Creditor subrogation, by law, allows the price and term of a mortgage to be modified by transferring it to another financial institution. Therefore, it can be used to reduce the interest rate, as long as another bank is found willing to approve that reduction. This way, the customer will pay a lower fee and save a lot of money in interest in the long run.

If you have a fixed mortgage, it will be difficult to find banks that offer lower rates than those applied a few years ago, since entities have significantly increased their fixed interest rates since 2021 (although now they are beginning to lower them). On the other hand, if you have a variable mortgage, it will be relatively easy to reduce its differential, which is the part that is added to the Euribor to calculate the interest of these products.

From 2010 to 2021, the average interest on variable mortgages ranged between Euribor plus 1% and Euribor plus 2%, according to HelpMyCash. From the beginning of 2022 until now, however, numerous banks have reduced their spreads. Therefore, it is relatively easy to carry out a subrogation to achieve a differential of around 0.5% or less and thus reduce the monthly payments on the mortgage loan.

You can also subrogate a variable mortgage to convert it to a fixed or mixed rate and thus protect yourself from possible increases in the Euribor. This index has begun to decline slightly, but experienced a spectacular rise between 2022 and 2023 due to the rate increases of the European Central Bank: it went from being below 0% to exceeding 4% in just a year and a half.

If the client converts their mortgage to a fixed rate, they will no longer have to worry about the Euribor, since their interest will not depend on this index. And if you change from the variable rate to the mixed rate, you will be able to pay a stable and affordable payment for several years, as a lower fixed interest rate will be applied over the next five, ten or 15 years, depending on what the new bank offers you. . Of course, once that period has passed, the interest will again be variable.

Now, HelpMyCash advises against making this change if an attractive fixed or mixed rate is not achieved. According to its analysts, the conversion is convenient if a bank is willing to offer a fixed interest rate of 3% or less or a mixed one with an initial fixed rate of 2.75% or less.

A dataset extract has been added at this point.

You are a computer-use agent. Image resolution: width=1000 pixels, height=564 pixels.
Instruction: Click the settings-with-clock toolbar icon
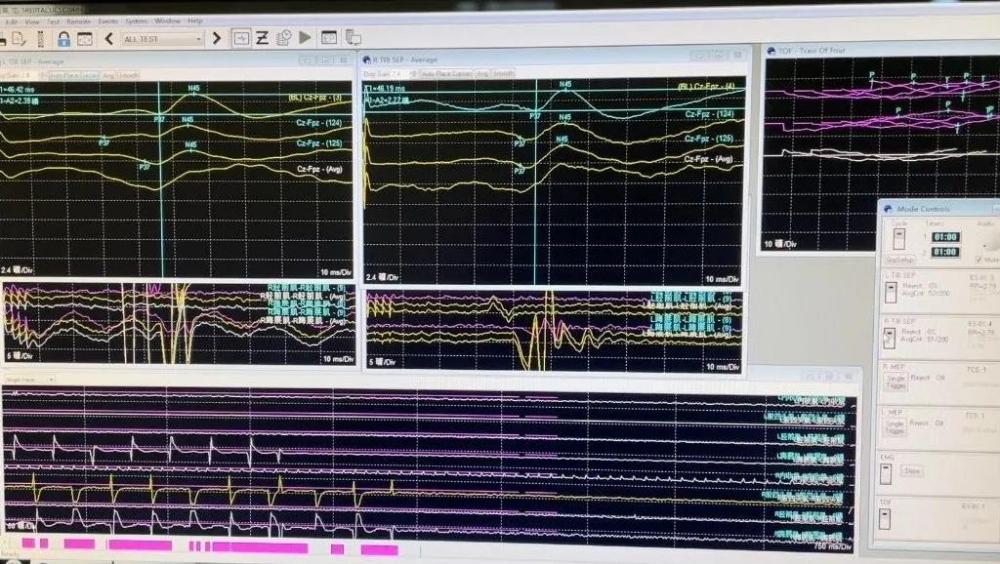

It is also important to keep in mind that this operation costs money, although not too much. According to the comparator's analysts, to subrogate a mortgage it is necessary to pay the appraisal of the mortgaged home, which costs about 300 euros on average, and the creditor subrogation commission that appears in the deed of the mortgage loan to be transferred, the price of which can be of between 0% and 2% on the amount pending to be returned.

The subrogation commission, however, will be free if the mortgage is transferred in 2024 to convert it from the variable rate to the fixed or mixed rate (with an initial fixed rate of three years). And if this operation is carried out from 2025, the price of the commission cannot exceed 0.05% of the outstanding amount, regardless of what is stated in the deed, and can only be charged if the loan entity is changed. during the first three years of your repayment period.

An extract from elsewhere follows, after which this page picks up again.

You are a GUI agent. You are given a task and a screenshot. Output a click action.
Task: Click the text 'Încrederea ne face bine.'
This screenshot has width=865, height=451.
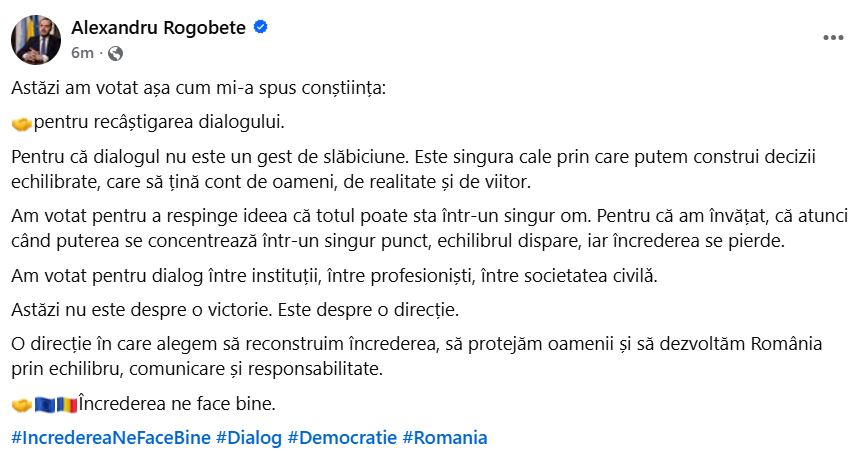pyautogui.click(x=177, y=404)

Finally, HelpMyCash highlights that any bank may be willing to offer a subrogation, if the client is solvent and the operation fits with its internal policy. However, its analysts warn that many entities prefer another similar operation: granting a new mortgage, with better conditions, to cancel the one the applicant has.

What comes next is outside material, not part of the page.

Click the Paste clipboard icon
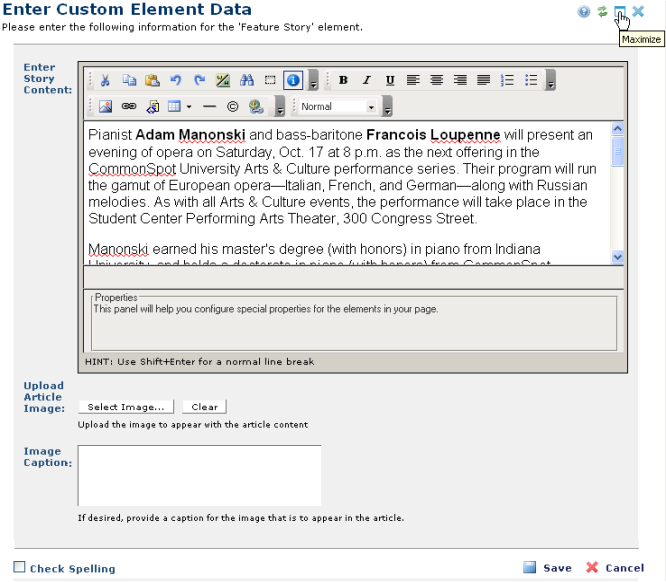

Liquidating a mortgage with another is more expensive than subrogating it, since you have to pay the expenses associated with the registration cancellation (about 1,000 euros on average) and the commission for partial early amortization, which can cost between 0% and 2% of the mortgage. the outstanding amount (0% if the interest is variable and cancellation occurs in 2024). However, it may be more worthwhile if better conditions are achieved.

It is advisable, therefore, to explore all the options: go to as many banks as possible or entrust the application to a broker, compare the offers obtained (for subrogation or new mortgages), ask for a counteroffer from the bank itself and opt for the proposal that is most advantageous.